Specializes in Hospice and Palliative Care, Family NP.
I can't imagine how anyone thinks that is the norm to see 9 people in a day and do what we do. I rely so much on our HHA's as my eyes and ears on the days that I am not there. I also am having a problem with overload/burnout on my own caseload. I am now hitting over 20 clients and having to see average 6-7 with no overtime. That never happens and my question is if anyone knows of an actual medicare regulation/guideline that specifies the normal caseload for the RN or HHA. I may see 7 people a day and then have no room for the emergency or death. It was very upsetting this week as one of my patients died during the day and i was unavailable to pronounce. Another RN did the time of death and left a beautiful message from the family and boyfriend regarding how the client felt about her care. I spoke with the boyfriend who I had most communication. The sister had come to visit from out of town the day before her death so it was a very serene moment to be a part of that with all of them.

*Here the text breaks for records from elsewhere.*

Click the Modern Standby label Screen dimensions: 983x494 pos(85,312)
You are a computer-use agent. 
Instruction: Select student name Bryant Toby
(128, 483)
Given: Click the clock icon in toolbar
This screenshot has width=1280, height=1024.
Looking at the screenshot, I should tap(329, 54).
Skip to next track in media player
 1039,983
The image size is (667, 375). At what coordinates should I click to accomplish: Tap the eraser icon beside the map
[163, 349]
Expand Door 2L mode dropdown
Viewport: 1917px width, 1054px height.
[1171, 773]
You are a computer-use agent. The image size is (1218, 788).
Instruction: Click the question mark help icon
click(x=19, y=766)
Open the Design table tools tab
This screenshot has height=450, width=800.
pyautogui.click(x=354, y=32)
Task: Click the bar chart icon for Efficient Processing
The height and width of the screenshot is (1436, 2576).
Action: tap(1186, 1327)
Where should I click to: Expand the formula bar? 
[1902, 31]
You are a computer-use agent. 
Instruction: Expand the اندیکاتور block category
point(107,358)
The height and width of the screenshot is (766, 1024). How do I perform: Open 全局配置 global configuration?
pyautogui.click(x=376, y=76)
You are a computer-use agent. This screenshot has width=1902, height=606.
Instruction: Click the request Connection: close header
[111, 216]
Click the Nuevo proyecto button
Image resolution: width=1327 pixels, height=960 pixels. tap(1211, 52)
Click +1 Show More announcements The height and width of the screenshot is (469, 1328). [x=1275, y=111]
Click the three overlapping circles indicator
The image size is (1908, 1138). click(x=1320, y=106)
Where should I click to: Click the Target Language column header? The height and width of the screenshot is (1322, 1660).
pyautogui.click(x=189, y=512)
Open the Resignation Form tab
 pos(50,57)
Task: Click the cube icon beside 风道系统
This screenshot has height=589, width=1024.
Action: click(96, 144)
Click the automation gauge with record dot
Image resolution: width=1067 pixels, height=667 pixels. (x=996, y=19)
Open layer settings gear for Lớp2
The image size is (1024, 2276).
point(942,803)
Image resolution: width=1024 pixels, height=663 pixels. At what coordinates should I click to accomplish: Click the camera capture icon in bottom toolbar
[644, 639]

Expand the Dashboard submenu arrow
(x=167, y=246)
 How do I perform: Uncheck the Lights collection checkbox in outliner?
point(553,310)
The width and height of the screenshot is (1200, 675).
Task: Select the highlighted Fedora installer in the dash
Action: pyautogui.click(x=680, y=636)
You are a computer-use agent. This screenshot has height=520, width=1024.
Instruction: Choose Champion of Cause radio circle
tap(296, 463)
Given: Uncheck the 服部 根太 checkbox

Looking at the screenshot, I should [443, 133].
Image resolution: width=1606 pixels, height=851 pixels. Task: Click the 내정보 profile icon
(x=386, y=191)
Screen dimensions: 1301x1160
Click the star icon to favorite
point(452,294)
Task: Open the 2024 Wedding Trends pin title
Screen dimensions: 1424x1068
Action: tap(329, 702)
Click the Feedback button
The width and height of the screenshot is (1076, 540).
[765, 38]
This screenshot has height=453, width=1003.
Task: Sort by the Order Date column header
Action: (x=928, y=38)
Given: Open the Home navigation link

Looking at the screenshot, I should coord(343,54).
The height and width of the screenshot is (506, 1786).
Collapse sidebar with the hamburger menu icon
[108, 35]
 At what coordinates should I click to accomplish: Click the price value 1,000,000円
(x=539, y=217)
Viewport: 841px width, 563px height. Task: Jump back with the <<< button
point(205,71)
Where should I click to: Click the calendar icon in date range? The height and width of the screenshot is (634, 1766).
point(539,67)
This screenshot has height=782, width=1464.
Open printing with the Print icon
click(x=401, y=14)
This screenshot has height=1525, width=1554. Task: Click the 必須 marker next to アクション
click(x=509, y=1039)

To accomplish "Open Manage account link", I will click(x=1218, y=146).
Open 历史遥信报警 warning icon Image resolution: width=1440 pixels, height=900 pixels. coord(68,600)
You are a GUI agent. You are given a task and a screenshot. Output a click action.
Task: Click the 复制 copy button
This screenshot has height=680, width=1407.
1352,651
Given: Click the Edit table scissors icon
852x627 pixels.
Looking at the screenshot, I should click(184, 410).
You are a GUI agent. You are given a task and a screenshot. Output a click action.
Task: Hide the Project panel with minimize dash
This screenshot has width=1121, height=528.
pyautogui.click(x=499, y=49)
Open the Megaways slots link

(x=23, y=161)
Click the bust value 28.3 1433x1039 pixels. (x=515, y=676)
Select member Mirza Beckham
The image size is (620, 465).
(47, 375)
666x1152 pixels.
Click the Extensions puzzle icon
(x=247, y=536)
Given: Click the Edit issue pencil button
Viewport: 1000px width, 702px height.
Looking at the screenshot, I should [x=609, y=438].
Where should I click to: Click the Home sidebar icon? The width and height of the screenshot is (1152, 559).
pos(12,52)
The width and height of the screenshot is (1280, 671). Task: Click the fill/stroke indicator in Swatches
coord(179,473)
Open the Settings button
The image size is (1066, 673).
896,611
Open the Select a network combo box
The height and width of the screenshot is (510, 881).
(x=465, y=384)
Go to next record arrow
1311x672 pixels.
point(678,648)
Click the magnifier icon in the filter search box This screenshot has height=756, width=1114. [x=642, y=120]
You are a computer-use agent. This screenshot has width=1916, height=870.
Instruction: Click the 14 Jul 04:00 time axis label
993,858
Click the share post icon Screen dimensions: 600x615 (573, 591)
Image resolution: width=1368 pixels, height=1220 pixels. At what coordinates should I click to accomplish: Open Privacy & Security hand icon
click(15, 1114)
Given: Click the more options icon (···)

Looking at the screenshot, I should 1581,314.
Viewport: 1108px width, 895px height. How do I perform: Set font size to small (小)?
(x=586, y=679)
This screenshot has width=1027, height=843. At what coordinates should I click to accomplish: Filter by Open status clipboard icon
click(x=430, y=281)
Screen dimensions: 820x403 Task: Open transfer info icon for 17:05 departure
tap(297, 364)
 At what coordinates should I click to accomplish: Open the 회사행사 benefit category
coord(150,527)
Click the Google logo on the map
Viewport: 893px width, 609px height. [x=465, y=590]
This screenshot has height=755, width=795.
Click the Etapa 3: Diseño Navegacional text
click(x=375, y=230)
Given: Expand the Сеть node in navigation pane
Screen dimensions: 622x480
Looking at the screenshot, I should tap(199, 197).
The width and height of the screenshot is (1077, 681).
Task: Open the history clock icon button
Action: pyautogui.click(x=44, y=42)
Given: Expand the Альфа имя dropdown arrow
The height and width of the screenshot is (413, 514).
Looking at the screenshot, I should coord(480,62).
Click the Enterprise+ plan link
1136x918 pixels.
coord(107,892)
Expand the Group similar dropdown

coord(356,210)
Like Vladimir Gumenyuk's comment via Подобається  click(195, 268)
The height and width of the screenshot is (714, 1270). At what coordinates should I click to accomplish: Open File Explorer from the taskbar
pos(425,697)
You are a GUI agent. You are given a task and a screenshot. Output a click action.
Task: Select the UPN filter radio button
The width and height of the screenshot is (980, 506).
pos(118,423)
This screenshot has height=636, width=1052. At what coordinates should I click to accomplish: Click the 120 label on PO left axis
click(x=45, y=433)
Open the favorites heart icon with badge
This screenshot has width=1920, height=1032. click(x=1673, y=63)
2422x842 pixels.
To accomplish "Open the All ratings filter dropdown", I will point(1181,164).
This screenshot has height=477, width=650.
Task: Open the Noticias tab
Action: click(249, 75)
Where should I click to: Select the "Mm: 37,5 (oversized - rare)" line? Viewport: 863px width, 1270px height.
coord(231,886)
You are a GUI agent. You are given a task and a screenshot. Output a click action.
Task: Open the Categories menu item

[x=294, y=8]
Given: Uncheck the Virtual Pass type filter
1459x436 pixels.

I am thinking the case load is 12-14 patients. that is where they try to keep us. It was posted a few years ago, Not sure if it is medicare reg or not. Just the standard. I wish you luck, I don't know how you do it!

Cindy

Specializes in too many to list..

We have nurses where I work that are also carrying 20 and more at times. They are some of the best nurses I have worked for and I amazed they stay to be honest. I just don't get it at all. I've never worked for a company that truly doesn't care about those of us on the front line. I went to one of our "Support Groups" and two things made me drop my jaw...first they opened the meeting saying this was "not the place to discuss problems or concerns with our work"(???) Then a couple people there started crying as it was the anniversary of a former employees death and they said "lets not discuss that here, but maybe during the day you can talk to those coworkers that didn't know her and tell them about her". I'm sorry but I was dumbfounded, I personally had to shift around a lot of patients for this mandatory meeting. I don't think a support group should be a ***** session, but I do believe if you have a difficult case it should be a place where you could toss ideas around....anyhoo tired of whining on this job I'm actively looking for another, but going to be asking a lot more questions during the interview process this time around. Thank you everyone for letting me know this isn't normal down here.

Specializes in ICU,HOME HEALTH, HOSPICE, HEALTH ED.

Carolina---you were not 'spoiled' by your prior job. 5-6 patients per day is the average expectation of most Hospices truely dedicated to the Hospice work. I encourage you to seek agency where there is an understanding and respect for the work we are committed to in Hospice. Dedicated hospice workers are in high demand.